■ Data for this exercise ■

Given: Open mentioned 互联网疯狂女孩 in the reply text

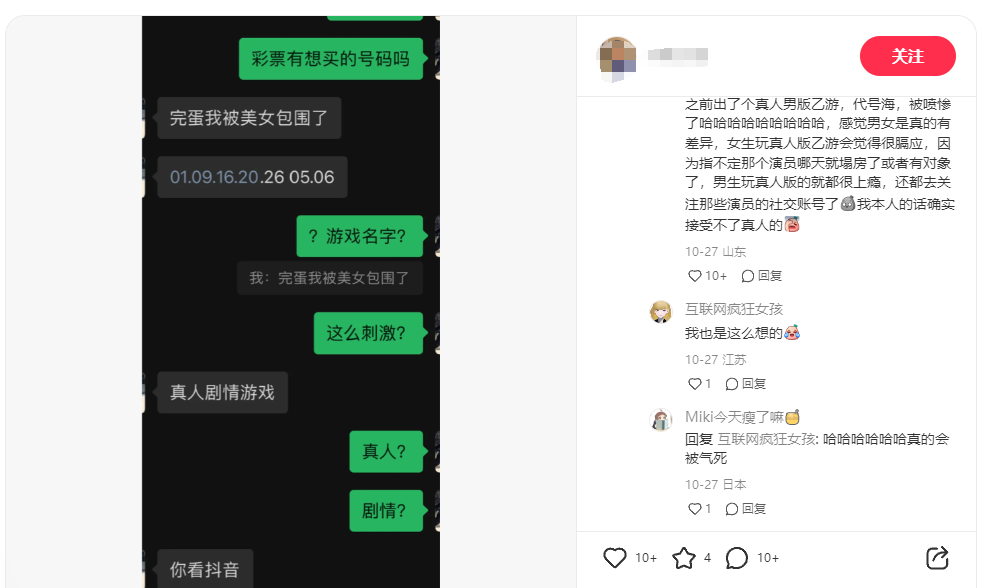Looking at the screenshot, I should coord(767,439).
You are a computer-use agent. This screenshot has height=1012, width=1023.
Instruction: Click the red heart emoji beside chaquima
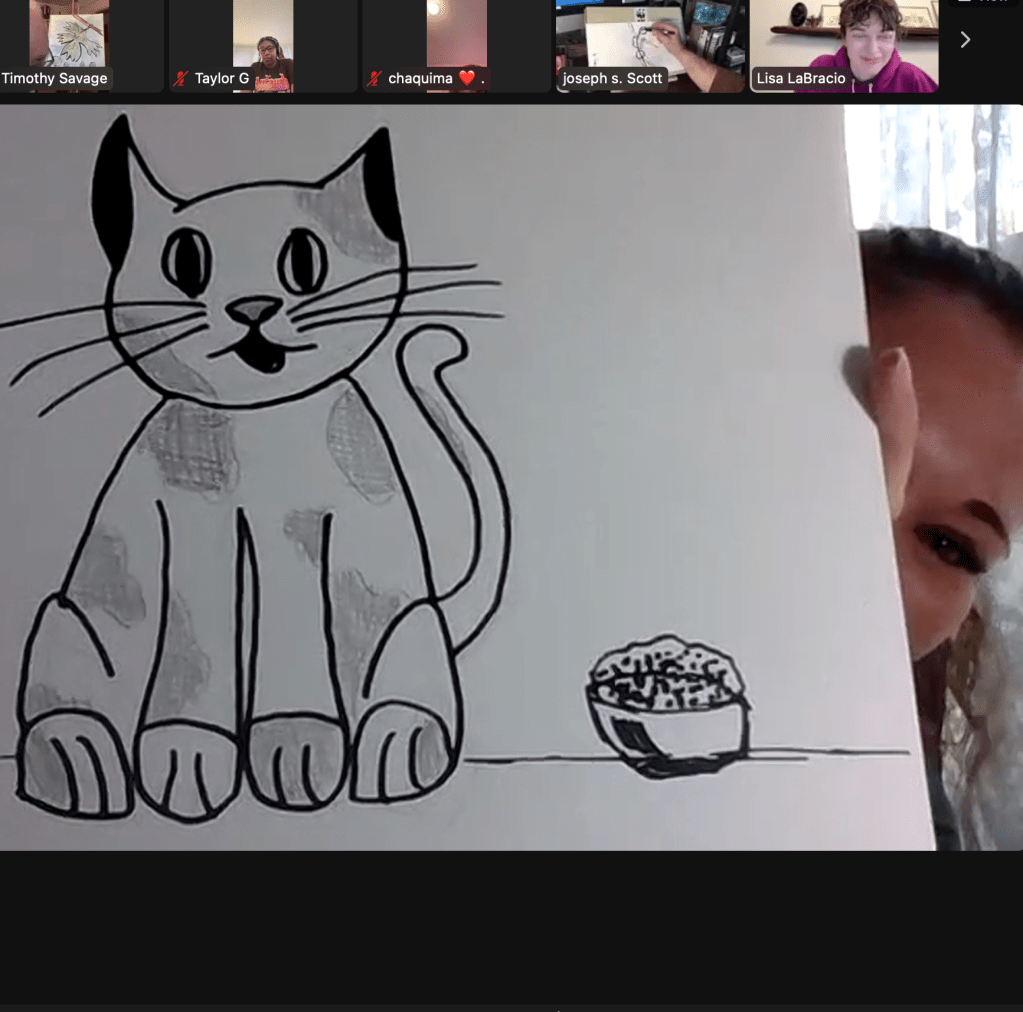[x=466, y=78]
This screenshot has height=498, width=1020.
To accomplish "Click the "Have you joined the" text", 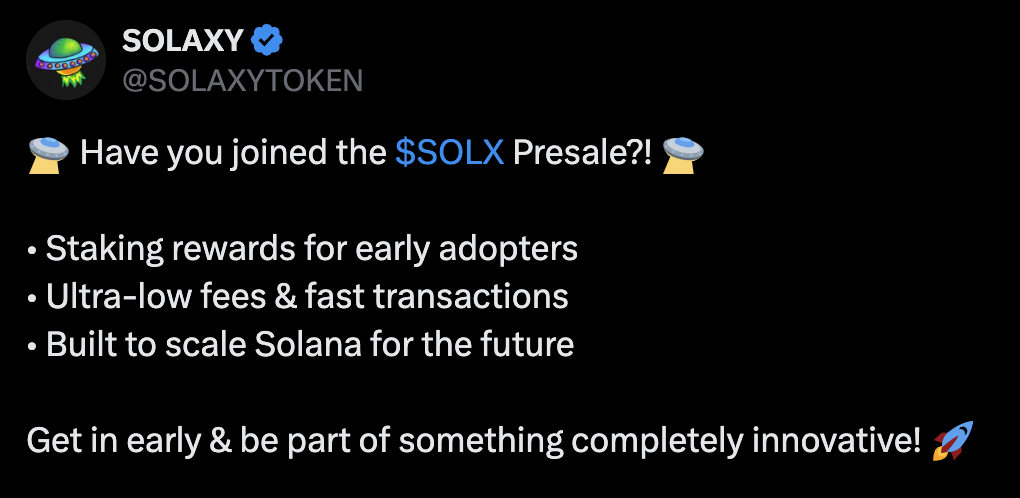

■ Aim of the task ■
Determine how many lines of this listing contain "width", and give only the number.

■ Answer space ■
2